• **SHORT TASK**:
Reproduce the passage on CERN cloud resource accounting word for word, starting with "Within the WLCG, CERN" and going on through "is not running.".

++++ PASSAGE PROVIDED

Given limited time available, it was not possible for each of the interested members of the accounting team to explain their environment. This blog is intended to provide the details of the CERN cloud usage, the approach to resource management and some areas where OpenStack could provide additional function to improve the way we manage the accounting process. Within the Scientific Working group, these stories will be refined and reviewed to produce specifications and identify the potential communities who could start on the development.

CERN Pledges

The CERN cloud provides computing resources for the Large Hadron Collider and other experiments. The cloud is currently around 160,000 cores in total spread across two data centres in Geneva and Budapest. Resources are managed world wide with the World Wide Computing LHC Grid which executes over 2 million jobs per day. Compute resources in the WLCG are allocated via a pledge model. Rather than direct funding from the experiments or WLCG, the sites, supported by their government agencies, commit to provide compute capacity and storage for a period of time as a pledge and these are recorded in the REBUS system. These are then made available using a variety of middleware technologies.

Given the allocation of resources across 100s of sites, the experiments then select the appropriate models to place their workloads at each site according to compute/storage/networking capabilities. Some sites will be suitable for simulation of collisions (high CPU, low storage and network). Others would provide archival storage and significant storage IOPS for more data intensive applications. For storage, the pledges are made in capacity on disk and tape. The compute resource capacity is pledges in Kilo-HepSpec06 units, abbreviated to kHS06 (based on a subset of the Spec 2006 benchmark) that allows faster processors to be given a higher weight in the pledge compared to slower ones (as High Energy Physics computing is an embarrassingly parallel high throughput computing problem).

The pledges are reviewed on a regular basis to check the requests are consistent with the experiments’ computing models, the allocated resources are being used efficiently and the pledges are compatible with the requests.

Within the WLCG, CERN provides the Tier-0 resources for the safe keeping of the raw data and performs the first pass at reconstructing the raw data into meaningful information. The Tier-0 distributes the raw data and the reconstructed output to Tier 1s, and reprocesses data when the LHC is not running.

Procurement Process

The purchases for the Tier-0 pledge for compute is translated into a formal procurement process. Given the annual orders exceed 750 KCHF, the process requires a formal procedure:
  • A market survey to determine which companies in the CERN member states could reply to requests in general areas such as compute servers or disk storage. Typical criteria would be the size of the company, the level of certification with component vendors and offering products in the relevant area (such as industry standard servers) 
  • A tender which specifies the technical specifications and quantity for which an offer is required. These are adjudicated on the lowest cost compliant with specifications criteria. Cost in this case is defined as the cost of the material over 3 years including warranty, power, rack and network infrastructure needed. The quantity is specified in terms of kHS06 with 2GB/core and 20GB storage/core which means that the suppliers are free to try different combinations of top bin processors which may be a little more expensive or lower performing ones which would then require more total memory and storage. Equally, the choice of motherboard components has significant flexibility within the required features such as 19” rack compatible and enterprise quality drives. The typical winning configurations recently have been white box manufacturers.
  • Following testing of the proposed systems to ensure compliance, an order is placed with several suppliers, the machines manufactured, delivered, racked-up and burnt it using a set of high load stress tests to identify issues such as cooling or firmware problems.

++++++++
++++ EXTRACTED DATA

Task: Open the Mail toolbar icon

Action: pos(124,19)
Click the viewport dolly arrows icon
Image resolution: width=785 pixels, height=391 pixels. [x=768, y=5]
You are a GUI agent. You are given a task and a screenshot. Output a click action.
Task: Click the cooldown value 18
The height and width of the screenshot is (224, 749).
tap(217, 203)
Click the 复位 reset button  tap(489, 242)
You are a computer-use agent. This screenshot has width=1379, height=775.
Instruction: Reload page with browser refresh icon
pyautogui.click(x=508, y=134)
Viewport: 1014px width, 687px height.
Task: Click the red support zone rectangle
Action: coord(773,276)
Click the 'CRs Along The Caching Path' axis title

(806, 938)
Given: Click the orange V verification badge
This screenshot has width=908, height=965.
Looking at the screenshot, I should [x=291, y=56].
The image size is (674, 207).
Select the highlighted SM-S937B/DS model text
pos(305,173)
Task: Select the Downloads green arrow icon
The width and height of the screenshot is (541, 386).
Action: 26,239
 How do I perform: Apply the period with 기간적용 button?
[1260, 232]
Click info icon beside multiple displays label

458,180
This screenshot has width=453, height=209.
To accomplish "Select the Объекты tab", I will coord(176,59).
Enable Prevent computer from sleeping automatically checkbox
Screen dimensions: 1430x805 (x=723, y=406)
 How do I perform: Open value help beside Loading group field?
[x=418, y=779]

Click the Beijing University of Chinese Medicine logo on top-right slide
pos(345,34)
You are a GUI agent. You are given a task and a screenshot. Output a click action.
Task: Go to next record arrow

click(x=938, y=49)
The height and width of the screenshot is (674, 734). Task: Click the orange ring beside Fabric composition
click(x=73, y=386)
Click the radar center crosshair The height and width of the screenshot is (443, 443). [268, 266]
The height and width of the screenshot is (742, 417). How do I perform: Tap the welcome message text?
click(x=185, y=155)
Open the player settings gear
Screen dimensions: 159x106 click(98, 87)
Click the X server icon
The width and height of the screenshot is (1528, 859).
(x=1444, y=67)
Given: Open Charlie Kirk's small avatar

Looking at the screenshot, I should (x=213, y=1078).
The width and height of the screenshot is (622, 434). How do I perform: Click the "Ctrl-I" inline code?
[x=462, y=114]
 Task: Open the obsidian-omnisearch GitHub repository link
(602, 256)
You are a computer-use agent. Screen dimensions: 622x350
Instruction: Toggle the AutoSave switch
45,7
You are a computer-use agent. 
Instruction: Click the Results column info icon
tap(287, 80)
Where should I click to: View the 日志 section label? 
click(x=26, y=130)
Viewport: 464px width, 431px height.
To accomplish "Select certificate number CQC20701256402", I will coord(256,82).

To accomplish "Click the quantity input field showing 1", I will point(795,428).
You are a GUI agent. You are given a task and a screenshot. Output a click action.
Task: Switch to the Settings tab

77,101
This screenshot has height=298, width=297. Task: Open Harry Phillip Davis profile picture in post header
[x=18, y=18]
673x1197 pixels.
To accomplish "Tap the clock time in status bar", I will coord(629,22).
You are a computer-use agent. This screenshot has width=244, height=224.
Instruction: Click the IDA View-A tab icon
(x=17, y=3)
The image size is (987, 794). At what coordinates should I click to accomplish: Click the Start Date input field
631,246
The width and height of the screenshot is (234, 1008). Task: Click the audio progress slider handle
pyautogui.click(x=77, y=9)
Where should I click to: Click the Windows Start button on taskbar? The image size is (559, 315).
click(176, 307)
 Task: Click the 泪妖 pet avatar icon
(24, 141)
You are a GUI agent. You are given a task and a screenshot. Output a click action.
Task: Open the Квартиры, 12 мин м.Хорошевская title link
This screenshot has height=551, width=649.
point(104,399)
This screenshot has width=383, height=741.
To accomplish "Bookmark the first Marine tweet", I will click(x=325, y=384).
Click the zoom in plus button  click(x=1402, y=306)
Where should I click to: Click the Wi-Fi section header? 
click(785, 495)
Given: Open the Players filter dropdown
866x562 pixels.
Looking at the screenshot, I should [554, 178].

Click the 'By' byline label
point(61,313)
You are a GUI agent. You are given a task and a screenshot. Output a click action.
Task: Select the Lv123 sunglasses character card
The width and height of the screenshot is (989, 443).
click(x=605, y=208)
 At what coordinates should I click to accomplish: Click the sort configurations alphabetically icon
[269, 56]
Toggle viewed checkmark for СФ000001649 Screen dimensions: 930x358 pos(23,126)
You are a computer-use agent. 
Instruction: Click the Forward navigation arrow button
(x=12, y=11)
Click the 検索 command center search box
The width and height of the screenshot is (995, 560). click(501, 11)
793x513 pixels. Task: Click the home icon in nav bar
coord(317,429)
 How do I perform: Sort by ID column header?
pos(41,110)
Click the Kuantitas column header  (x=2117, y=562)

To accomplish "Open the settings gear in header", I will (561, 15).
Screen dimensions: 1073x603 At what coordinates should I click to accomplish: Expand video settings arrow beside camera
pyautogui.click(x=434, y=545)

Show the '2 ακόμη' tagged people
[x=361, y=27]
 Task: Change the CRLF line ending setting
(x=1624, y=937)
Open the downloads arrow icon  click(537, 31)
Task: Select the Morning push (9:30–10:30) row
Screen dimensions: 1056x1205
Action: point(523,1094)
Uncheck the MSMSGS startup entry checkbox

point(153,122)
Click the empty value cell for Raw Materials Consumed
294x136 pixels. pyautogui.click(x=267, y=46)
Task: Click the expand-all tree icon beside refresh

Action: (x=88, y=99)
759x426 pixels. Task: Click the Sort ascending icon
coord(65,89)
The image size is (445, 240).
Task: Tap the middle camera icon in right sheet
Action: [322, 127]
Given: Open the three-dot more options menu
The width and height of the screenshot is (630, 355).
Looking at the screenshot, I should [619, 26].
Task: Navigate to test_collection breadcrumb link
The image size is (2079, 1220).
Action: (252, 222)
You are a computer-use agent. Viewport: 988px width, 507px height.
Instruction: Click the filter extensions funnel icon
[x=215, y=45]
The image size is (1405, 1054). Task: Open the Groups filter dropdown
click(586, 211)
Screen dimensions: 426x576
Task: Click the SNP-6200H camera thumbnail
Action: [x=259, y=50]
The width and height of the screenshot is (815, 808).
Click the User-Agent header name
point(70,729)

++++++++

• **TASK SOLUTION**:
Within the WLCG, CERN provides the Tier-0 resources for the safe keeping of the raw data and performs the first pass at reconstructing the raw data into meaningful information. The Tier-0 distributes the raw data and the reconstructed output to Tier 1s, and reprocesses data when the LHC is not running.